Amélioration des états de surface obtenus par fabrication directe par laser (FDL) sur alliages de titane par utilisation d'énergies linéiques (P/V) élevées (a) P=400 W, V=0.2 m/min, (b) P=500 W, V=0.4 m/min (profilométrie 3D)

Le perçage laser (appliqué entre autres aux aubages aéronautiques) est un procédé pour lequel la concurrence des laboratoires étrangers est particulièrement active. Notre contribution originale à cette thématique consiste à la fois à développer des modèles physiques simplifiés de l’interaction en régime semi-confiné permettant de mieux comprendre la géométrie des trous, mais également à optimiser le perçage de structures complexes (pièces revêtues de barrières thermiques), tout en étudiant l’influence des zones percées sur les propriétés mécaniques statiques et cycliques des structures (collaboration avec le groupe COMET, ANR ULTRA). Une description numérique du perçage percussionnel, utilisant la méthode C-Nem développée dans le groupe DYSCO du PIMM, est également en cours dans le cadre de la thèse de J.Girardot.

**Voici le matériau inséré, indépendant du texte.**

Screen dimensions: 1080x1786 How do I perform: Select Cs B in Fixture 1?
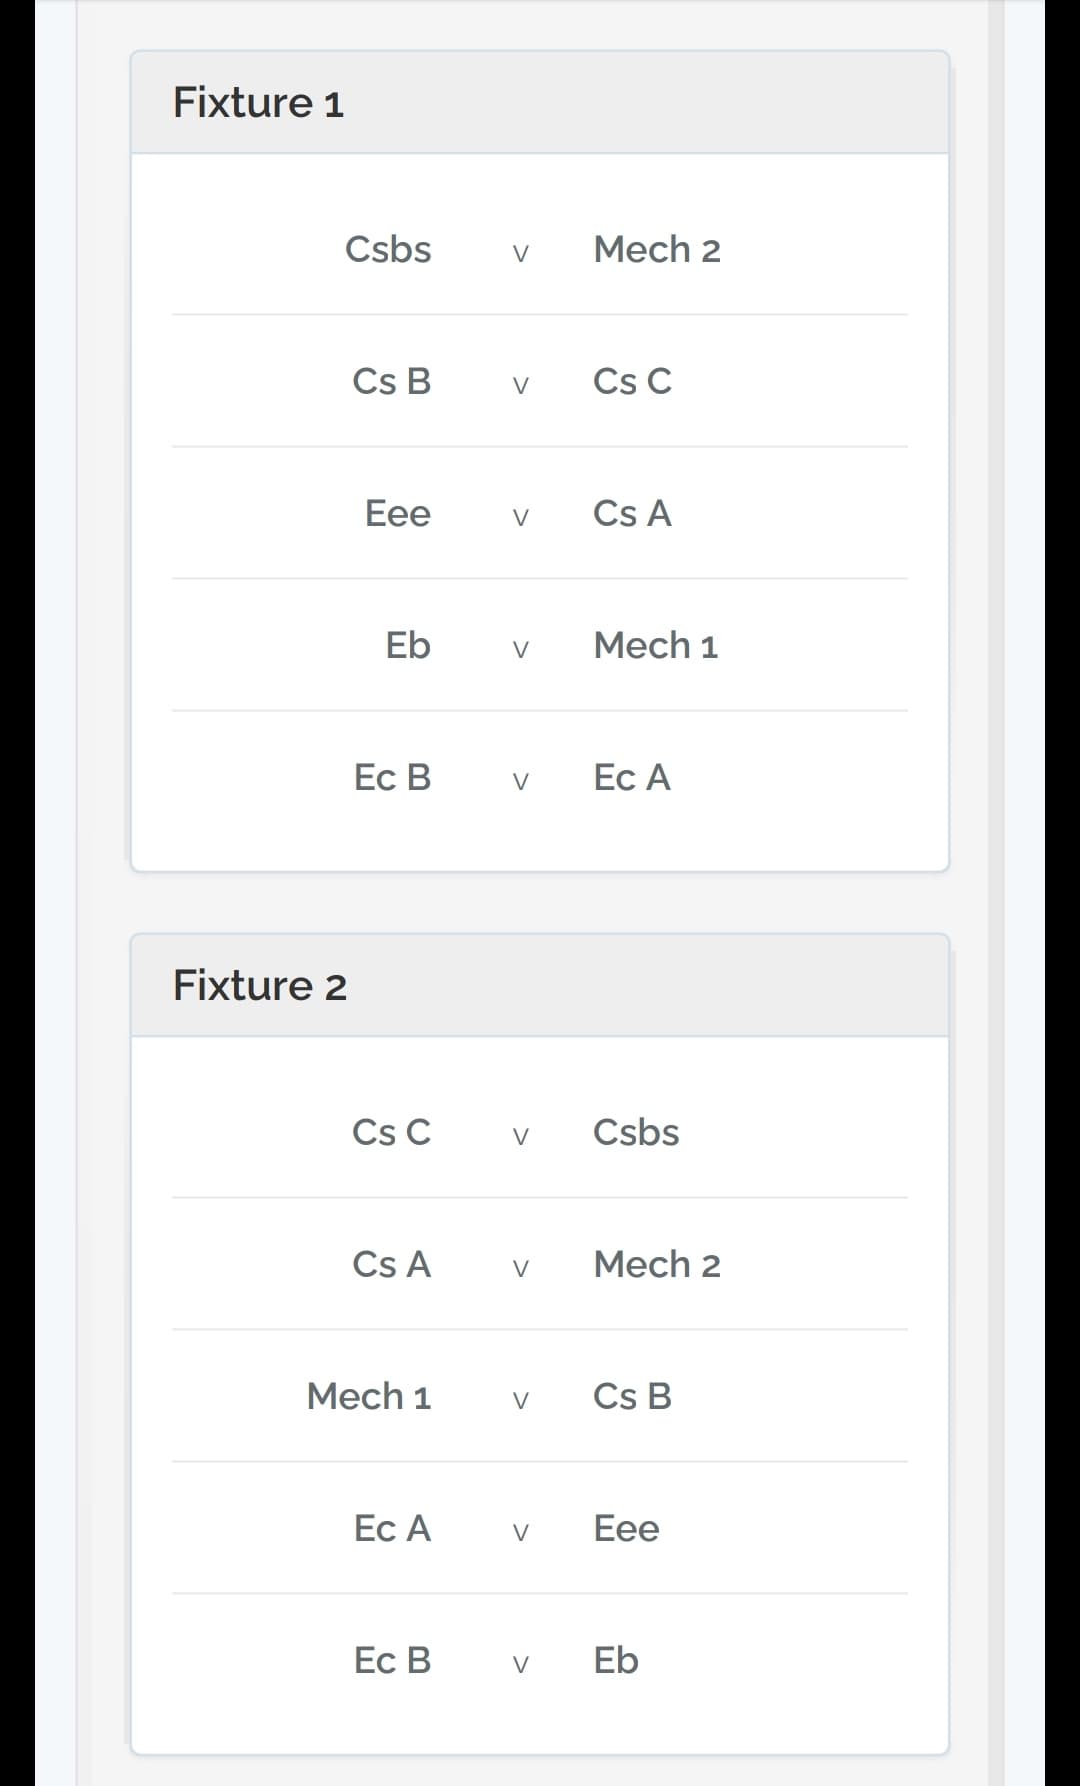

Si la plupart des études mentionnées ci-dessus s’intéressent directement aux procédés laser, il est également possible d’utiliser le laser comme une simple source de chaleur, de distribution spatiale et temporelle connue, permettant de reproduire d’autres phénomènes physiques. C’est par exemple le cas de la combustion assistée par laser (thèse M.Muller) au cours de laquelle un dépôt d’énergie laser contrôlé est utilisé pour initier et entretenir une combustion, afin de simuler des incidents exothermiques dans les canalisations d’oxygène sous pression.

Actuellement, le groupe est composé de 14 personnes dont 8 permanents, 5 doctorants, et un ingénieur de recherche sous contrat). Il s’adosse à un partenariat industriel fort via le groupement d’intérêt scientifique GEPLI auquel participent Air Liquide, Arcelor, Peugeot-Citroën, Safran et Thales, et qui contribue à l’orientation des thématiques scientifiques. A ces collaborations industrielles viennent s’ajouter de nombreux contacts scientifiques avec la communauté française (PPRIME-Poitiers, Ecole des Mines de Paris, Université de Bretagne Sud, INSA Strasbourg, Université de Bourgogne …) et internationale (ILT Aächen, CNRC Canada …).